Trypanosoma brucei pre-rRNA processing commences by cleavage near the 5′ end of 5.8 S sequences. The 5′ external transcribed spacer (5′ETS) is removed from pre-small subunit (SSU) rRNAs by sequential cleavages at internal A′ and A0 sites, and A1 at the 5′ end of SSU rRNA. The A′ and A0 sites positionally resemble the U3 small nucleolar RNA-dependent, primary pre-rRNA cleavages of vertebrates and yeast, respectively. Uniquely in T. brucei, two U3-crosslinkable 5′ETS sites are essential for SSU rRNA production: site1b is novel in its 3′ location to the A′ site, and site3 lies upstream of A0 in a position analogous to the yeast U3-binding site.

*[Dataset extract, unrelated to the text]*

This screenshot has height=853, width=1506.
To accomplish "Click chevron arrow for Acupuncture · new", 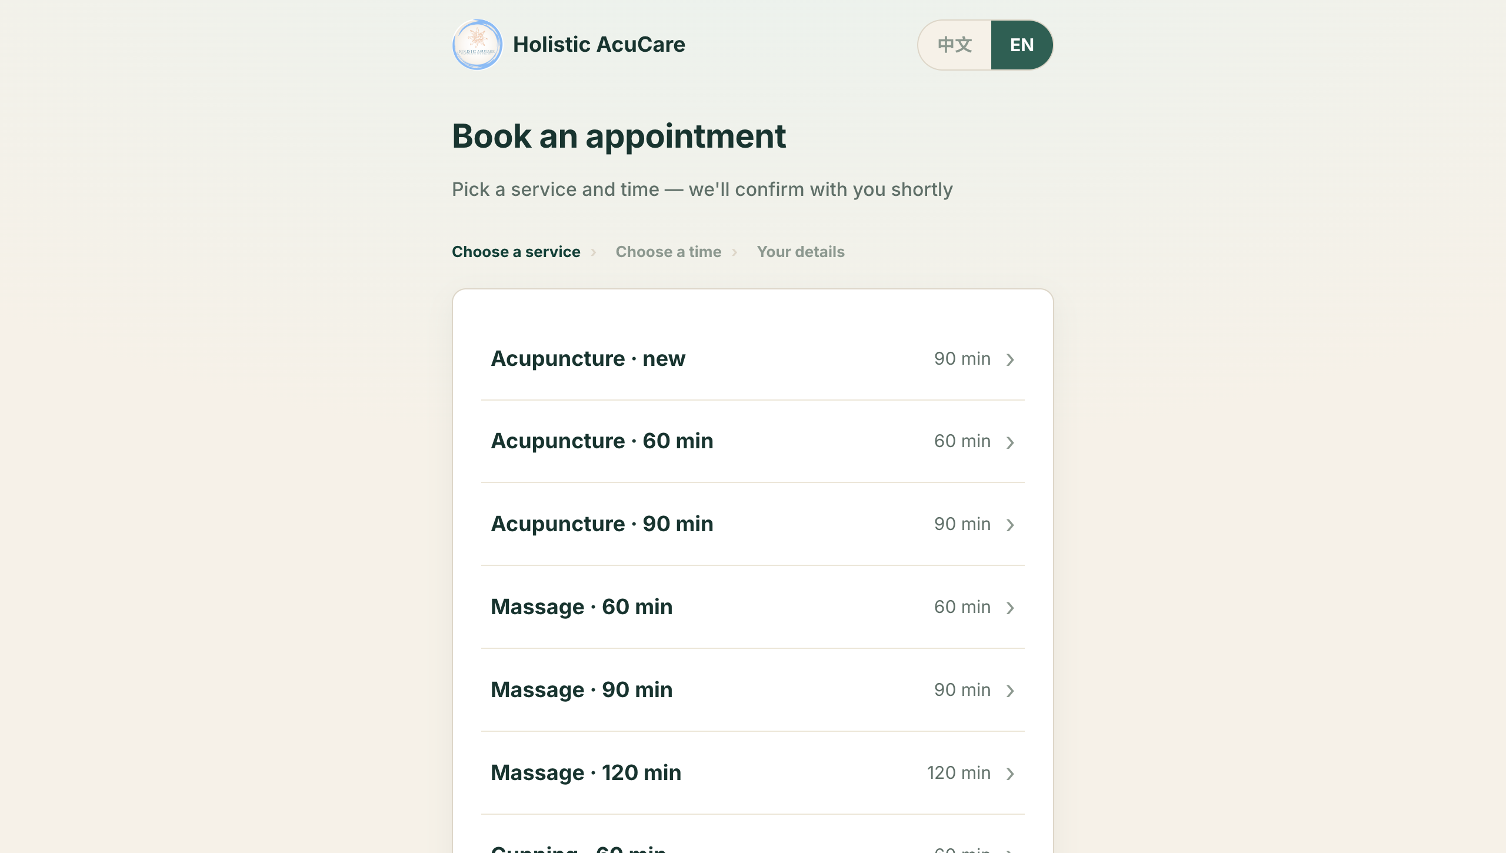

Here, in vivo analysis of mutated 5′ETS sequences shows that sequences 5′ to the A′ site are not needed for A′ cleavage or SSU rRNA production. A′ cleavage is linked to, but is not sufficient to trigger, downstream pre-SSU rRNA processing events. These events require an intact 11 nt sequence, 3′-adjacent to A′, which directs efficient and accurate A′ cleavage. Neither the A′ nearby site1b nor the site3 U3-binding elements affect A′ processing, yet each is required for A0 and A1 cleavage, and SSU rRNA production. The same U3 3′ hinge bases evidently bind a core element, UGUu/gGGU, within site1a and site3; the U3-site1b interaction is less reliant on base-pairing than the U3-site3 interaction. As yeast U3 5′ hinge bases pair to 5′ETS sequences, it is clear that distinct U3 hinge regions can interact at both novel and related 5′ETS sites to promote 3′-proximal 5′ETS processing events in diverse organisms. The T. brucei data fit a model wherein processing factors assemble at the 5′ETS site1a to affect A′ cleavage and stabilize a U3-site1b complex, which may work in concert with the downstream U3-site3 complex to assist processing events leading to ribosomal SSU production.